Benjamin Black is history, and so can you

John Banville signing
at Gutter Bookshop,
Dublin. Photo by your
humble blogkeeper
One of the last sights I saw in Dublin last week was John Banville signing books for a crowd that I'd guess was mostly Banville fans but had turned out on the occasion of a book he wrote as Benjamin Black.

Holy Orders is the sixth novel in Banville/Black's series about Quirke, a police pathologist in 1950s Dublin, and Black showed that he has his historical-novelist head screwed on right.

"Rome was our capital" in the 1950s, Banville told interviewer Olivia O'Leary at Smock Alley Theatre, Ireland's politicians taking their cue from the Roman Catholic Church. At the same time, he said, he refuses to give his characters the benefit of hindsight. They don't know what the church is doing to them, and they — or Quirke, at least — can't learn from it. No characters spouting reassuringly progressive sentiments here, and the gap between what the characters know and what the readers know is a nice source of tension.

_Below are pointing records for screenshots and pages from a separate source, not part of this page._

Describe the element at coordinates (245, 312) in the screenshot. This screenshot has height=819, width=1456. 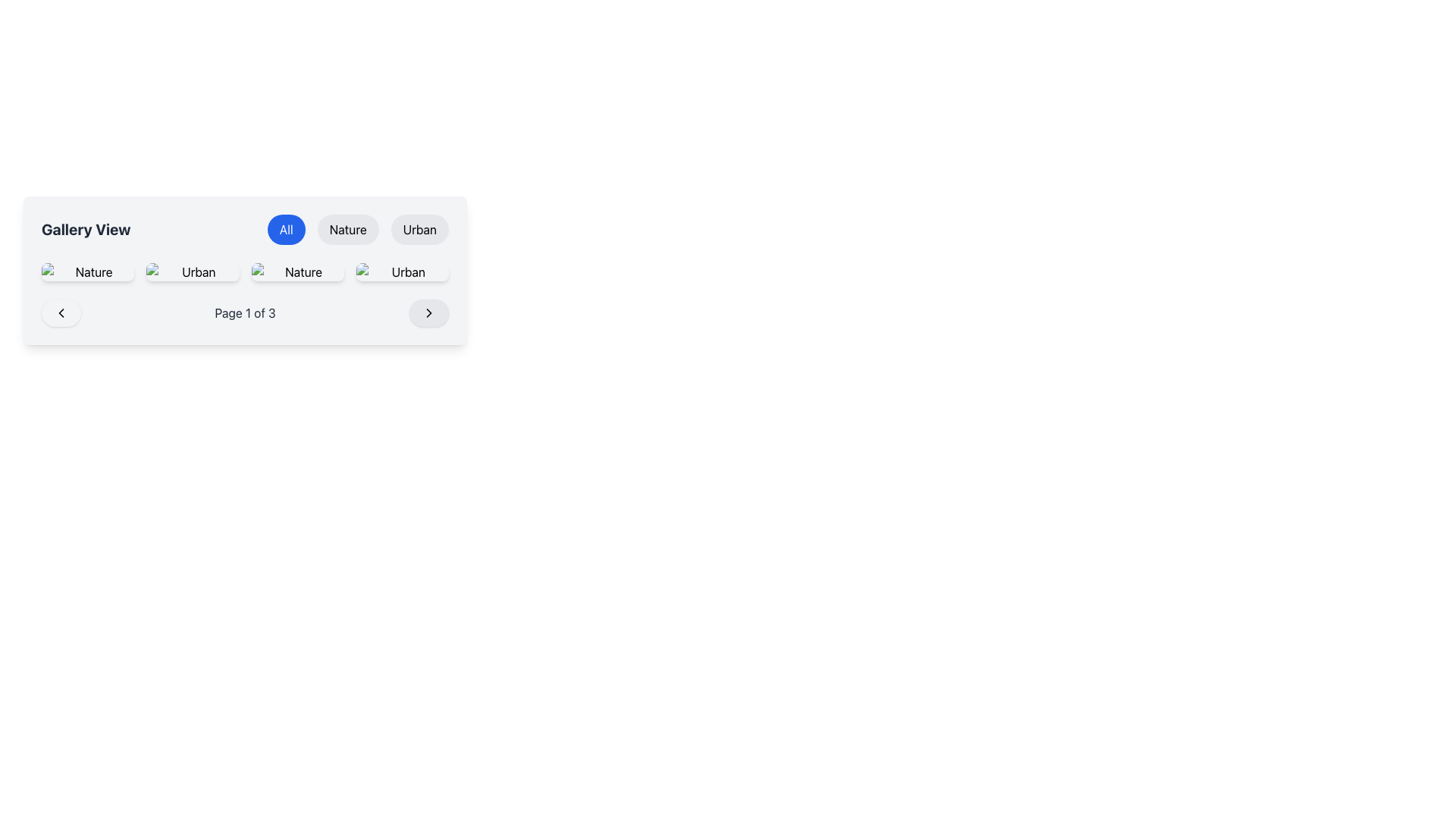
I see `the pagination indicator text in the navigation bar located at the bottom of the 'Gallery View' interface to gain context on the current page number and total pages` at that location.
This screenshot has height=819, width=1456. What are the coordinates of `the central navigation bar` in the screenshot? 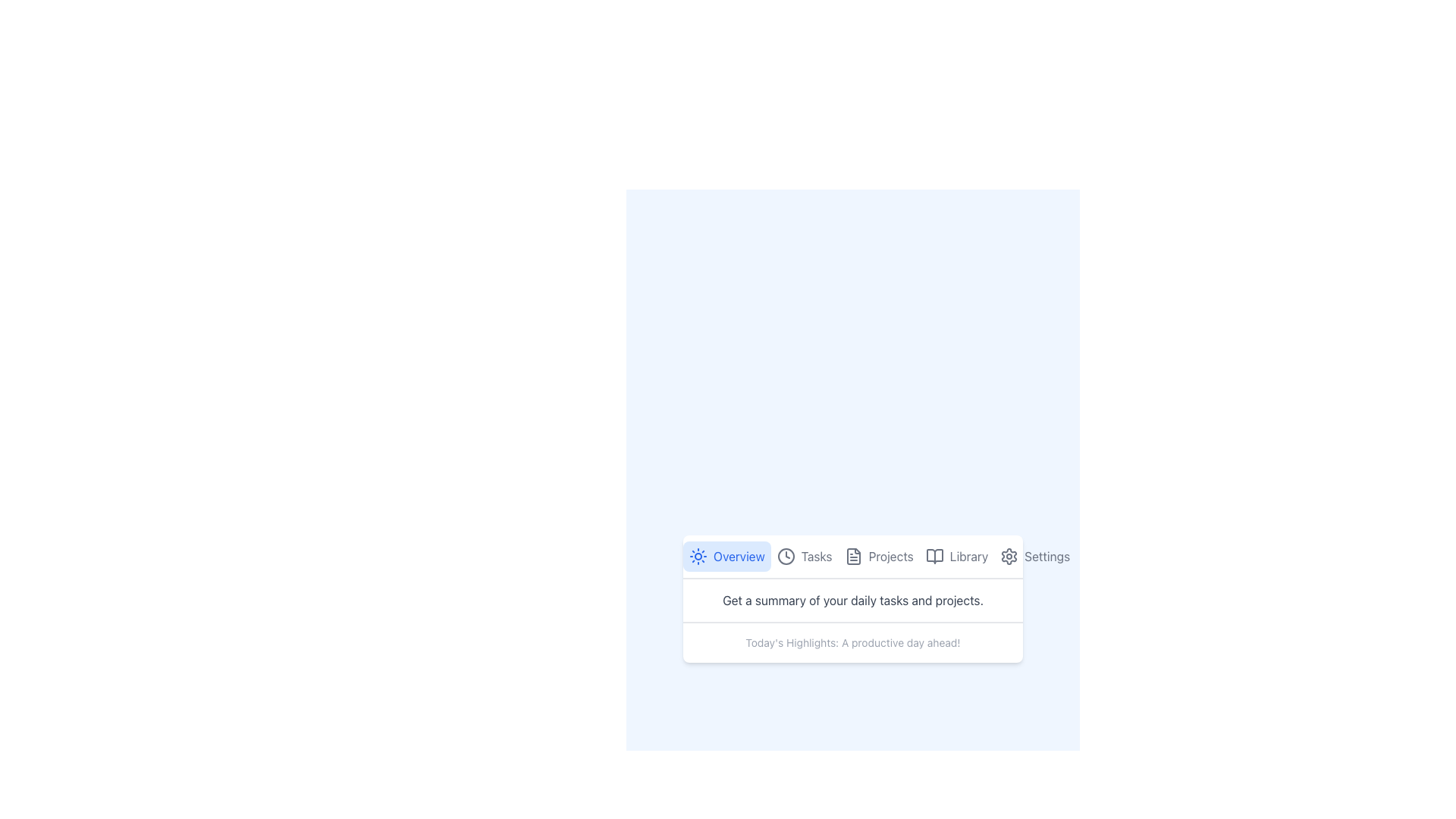 It's located at (852, 557).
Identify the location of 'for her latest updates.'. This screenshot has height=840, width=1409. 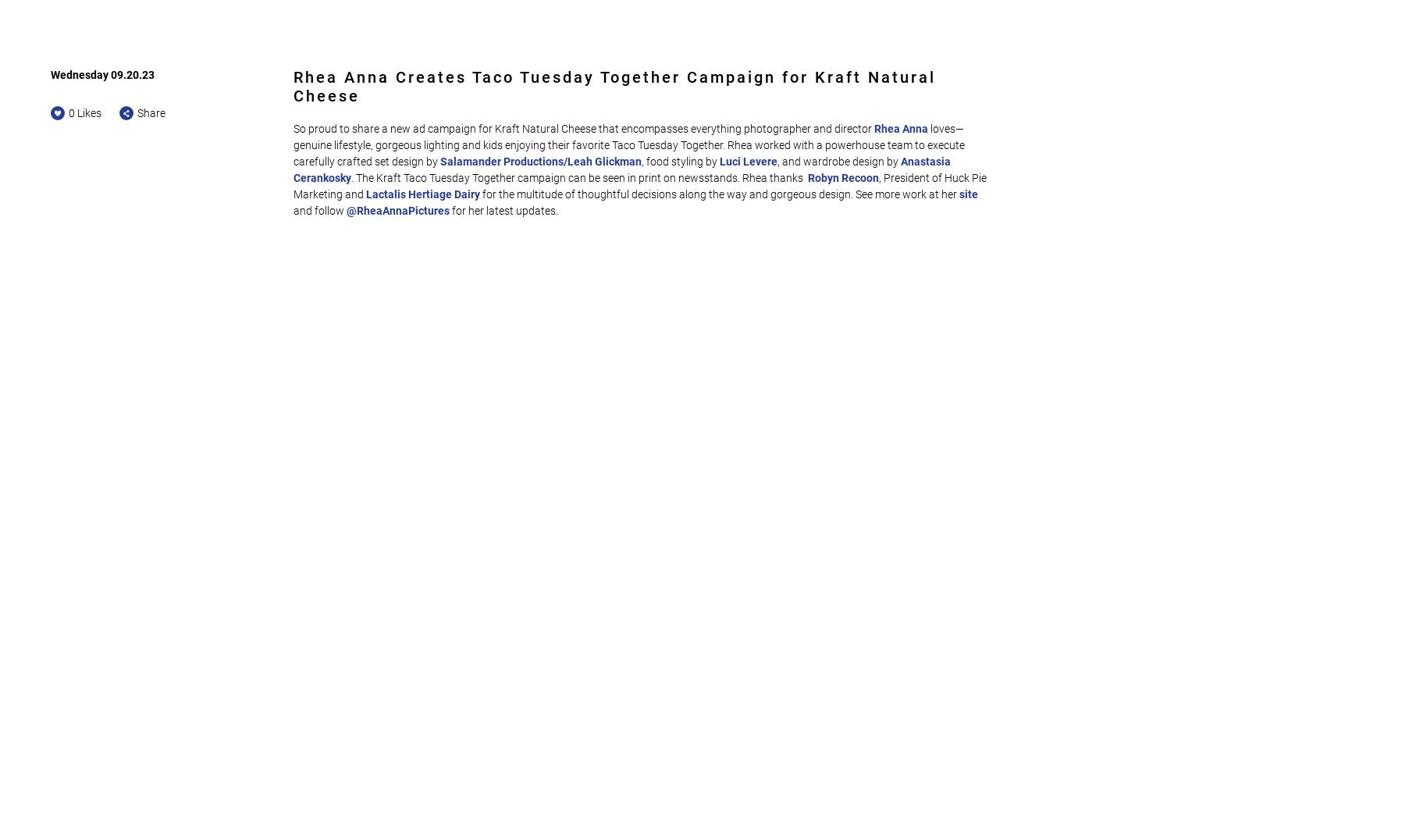
(503, 210).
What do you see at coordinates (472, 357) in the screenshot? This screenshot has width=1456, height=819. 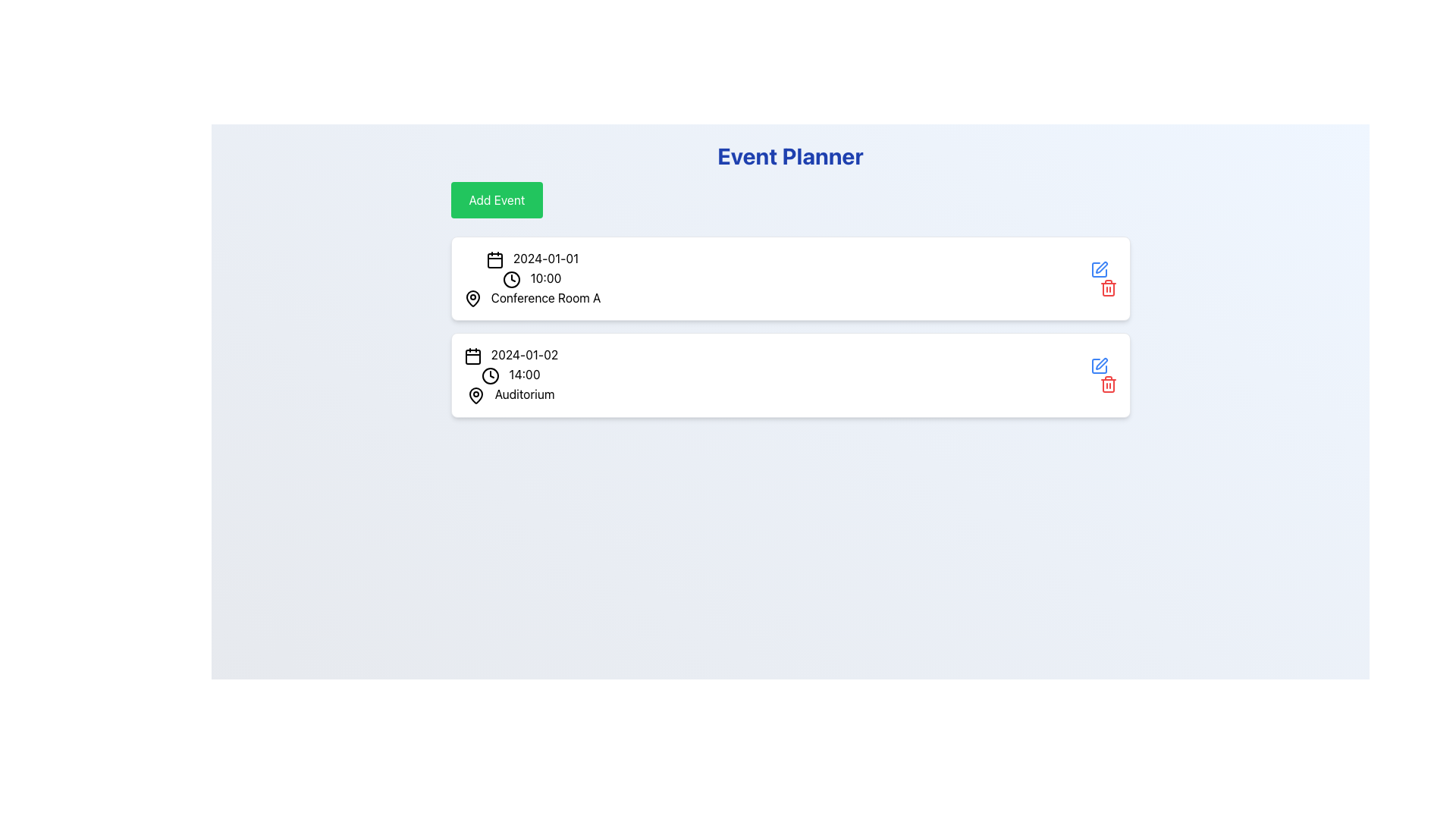 I see `the graphic element of the calendar icon representing the date for events scheduled on 2024-01-02` at bounding box center [472, 357].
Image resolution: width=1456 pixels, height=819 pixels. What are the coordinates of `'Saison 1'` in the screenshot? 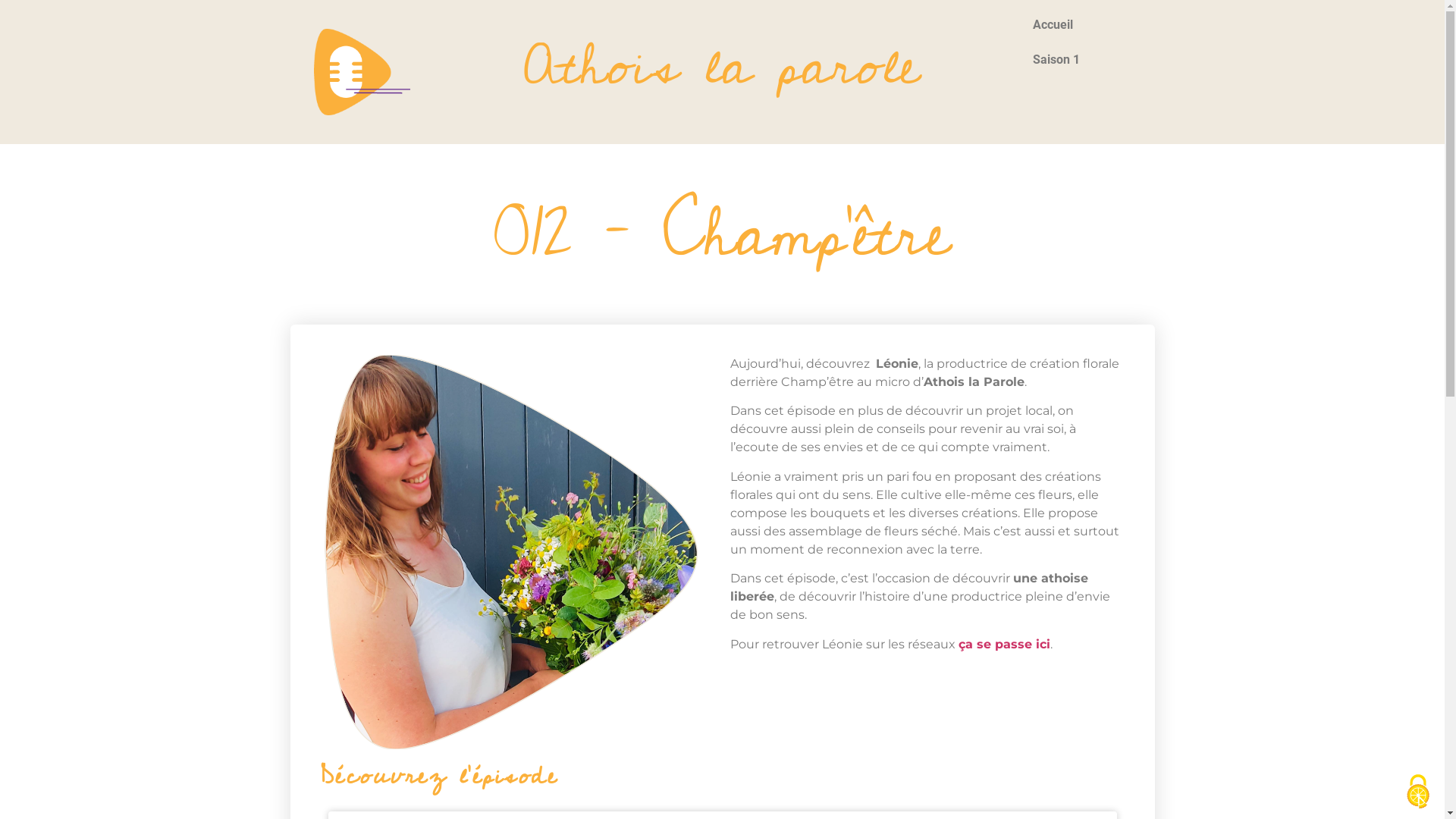 It's located at (1081, 58).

Here's part of what I wrote about the fourth Quirke novel, A Death in Summer:
"John Banville distinguishes between the artistic pleasure he derives from the literary novels he writes under his own name and the craftsman’s pleasure he gets from the crime fiction he writes as Benjamin Black. This makes it fair to ask a craftsman’s questions of the Black books: How well do the parts fit together? How smoothly does Black execute them? Are they beautiful? Do they work? Does the finished product perform the functions essential to an object of its kind?"
Get all the answers in the complete review, which appears in the Philadelphia Inquirer.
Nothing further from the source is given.